Whitty EG1,2,3, Castignolles P2, Gaborieau M2,3 and Callaghan R1

  1. Department of Biomedical Science and Biochemistry, Research School of Biology, The Australian National University, Canberra, ACT, 0200, Australia.
  2. Australian Centre for Research on Separation Science (ACROSS), School of Science and Health, Western Sydney University, Parramatta, NSW, 2150, Australia.
  3. Medical Sciences Research Group, School of Science and Health, Western Sydney University, Parramatta, NSW, 2150, Australia.

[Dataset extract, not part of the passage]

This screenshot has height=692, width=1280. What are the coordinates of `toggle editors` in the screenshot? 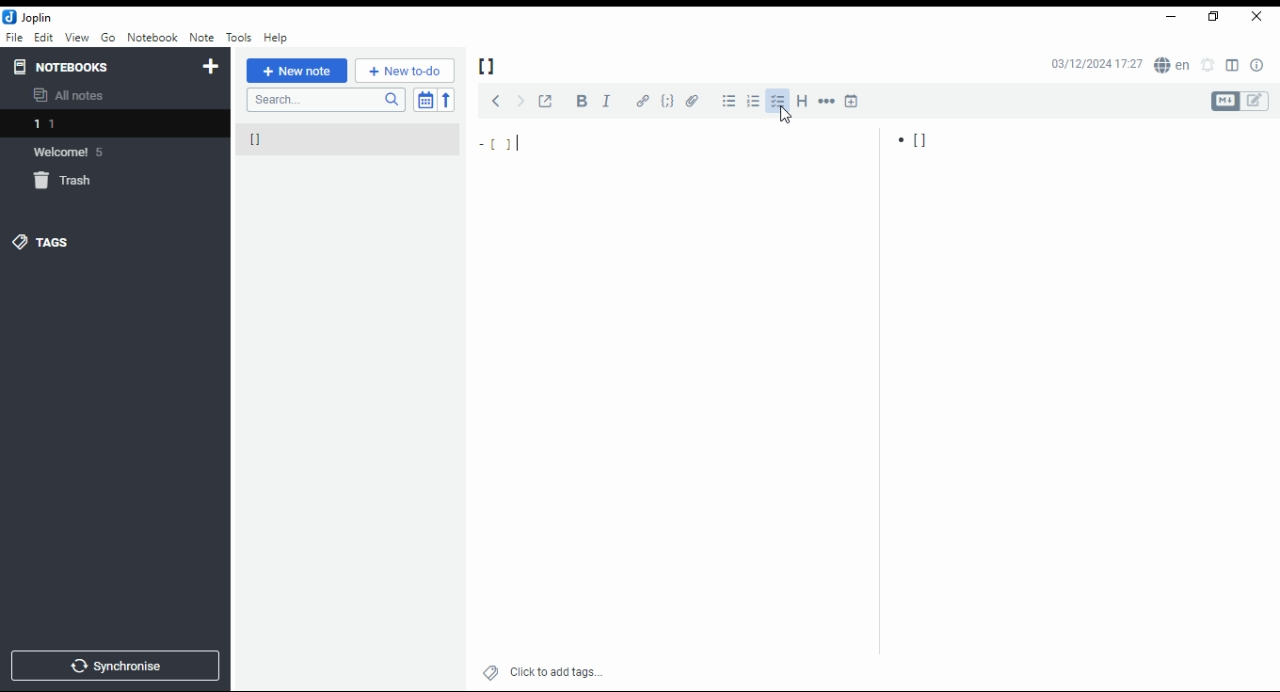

An acidic micro-environment is a hallmark feature of solid tumours generated by metabolic adaptations including an increased reliance on glycolysis and its concomitant production of lactic acid. The acidic environment has deleterious effects on many anticancer drugs; however, several novel therapeutic strategies are beginning to exploit this property. Our consortium has developed three configurations of poly(sodium acrylate) (PNaA) as a pH-sensitive drug delivery system. Initial efforts have focussed on the anticancer drug cisplatin, which is beset with poor stability, toxicity and pharmacokinetic properties. Loading cisplatin onto a polymer may circumvent many of these issues by providing targeted delivery and increased stability. PNaA is loaded with cisplatin at pH9 and the attachment is stable, reversible and displays a pH-dependent release process. The three configurations of PNaA differ in their branching structure and thereby offer distinct loading capacities. In the present investigation we have undertaken preliminary characterisation of PNaA in a monolayer cell culture system. Unloaded polymers did not alter cell cycle progression nor where they associated with significant levels of apoptosis. Cisplatin loaded polymers displayed a greater potency than observed with free drug. The increase in drug potency demonstrates the viability of this polymer as a drug delivery system.